• TASK DETAILS: Filter the records below, keeping only the lines that contain the word "Toggle". The match is case-sensitive.

• • • •

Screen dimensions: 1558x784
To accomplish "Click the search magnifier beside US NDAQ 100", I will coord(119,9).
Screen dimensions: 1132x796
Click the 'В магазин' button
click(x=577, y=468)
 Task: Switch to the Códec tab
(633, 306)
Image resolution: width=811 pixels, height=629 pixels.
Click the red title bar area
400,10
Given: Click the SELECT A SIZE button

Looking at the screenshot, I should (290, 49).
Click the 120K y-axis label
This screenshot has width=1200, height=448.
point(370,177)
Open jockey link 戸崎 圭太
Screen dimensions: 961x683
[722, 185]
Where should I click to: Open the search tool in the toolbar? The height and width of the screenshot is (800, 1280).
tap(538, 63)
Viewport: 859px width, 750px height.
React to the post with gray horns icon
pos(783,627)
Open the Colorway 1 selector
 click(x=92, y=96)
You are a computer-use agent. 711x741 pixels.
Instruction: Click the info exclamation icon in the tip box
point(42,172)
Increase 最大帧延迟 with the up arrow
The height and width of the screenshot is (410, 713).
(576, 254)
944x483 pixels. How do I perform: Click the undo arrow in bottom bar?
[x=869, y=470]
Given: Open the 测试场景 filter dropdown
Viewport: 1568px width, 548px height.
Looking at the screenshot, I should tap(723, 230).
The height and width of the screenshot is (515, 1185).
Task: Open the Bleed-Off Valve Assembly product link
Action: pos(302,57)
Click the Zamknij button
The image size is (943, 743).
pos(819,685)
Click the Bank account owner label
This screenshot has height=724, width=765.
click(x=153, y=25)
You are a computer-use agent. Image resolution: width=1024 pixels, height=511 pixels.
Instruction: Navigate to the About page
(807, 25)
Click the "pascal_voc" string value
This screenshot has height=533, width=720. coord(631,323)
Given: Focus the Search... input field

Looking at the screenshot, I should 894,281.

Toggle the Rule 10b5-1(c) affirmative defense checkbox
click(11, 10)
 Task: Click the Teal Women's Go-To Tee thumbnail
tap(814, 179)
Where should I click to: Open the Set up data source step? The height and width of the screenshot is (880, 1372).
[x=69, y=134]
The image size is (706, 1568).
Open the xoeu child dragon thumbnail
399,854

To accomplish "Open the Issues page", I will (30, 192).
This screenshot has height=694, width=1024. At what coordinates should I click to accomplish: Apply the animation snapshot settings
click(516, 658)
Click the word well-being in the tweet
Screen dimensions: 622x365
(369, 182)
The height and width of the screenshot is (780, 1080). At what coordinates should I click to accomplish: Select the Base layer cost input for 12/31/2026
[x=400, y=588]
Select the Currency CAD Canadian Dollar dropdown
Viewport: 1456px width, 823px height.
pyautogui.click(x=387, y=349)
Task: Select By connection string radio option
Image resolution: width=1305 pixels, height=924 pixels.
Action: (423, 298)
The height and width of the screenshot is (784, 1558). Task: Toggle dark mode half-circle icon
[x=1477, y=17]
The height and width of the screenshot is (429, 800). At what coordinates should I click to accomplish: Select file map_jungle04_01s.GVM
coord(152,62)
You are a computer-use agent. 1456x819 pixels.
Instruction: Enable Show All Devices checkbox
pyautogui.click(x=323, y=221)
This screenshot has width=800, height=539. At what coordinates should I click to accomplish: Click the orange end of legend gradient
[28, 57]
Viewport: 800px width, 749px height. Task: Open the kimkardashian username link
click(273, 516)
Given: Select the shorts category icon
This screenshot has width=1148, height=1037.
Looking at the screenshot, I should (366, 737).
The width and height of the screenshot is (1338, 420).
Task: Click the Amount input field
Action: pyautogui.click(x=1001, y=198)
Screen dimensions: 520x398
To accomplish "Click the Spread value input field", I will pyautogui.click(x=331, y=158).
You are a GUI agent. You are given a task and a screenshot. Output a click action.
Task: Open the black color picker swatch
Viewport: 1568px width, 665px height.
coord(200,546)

• • • •

• WORKED SOLUTION:
Toggle the Rule 10b5-1(c) affirmative defense checkbox
The height and width of the screenshot is (784, 1558). Task: Toggle dark mode half-circle icon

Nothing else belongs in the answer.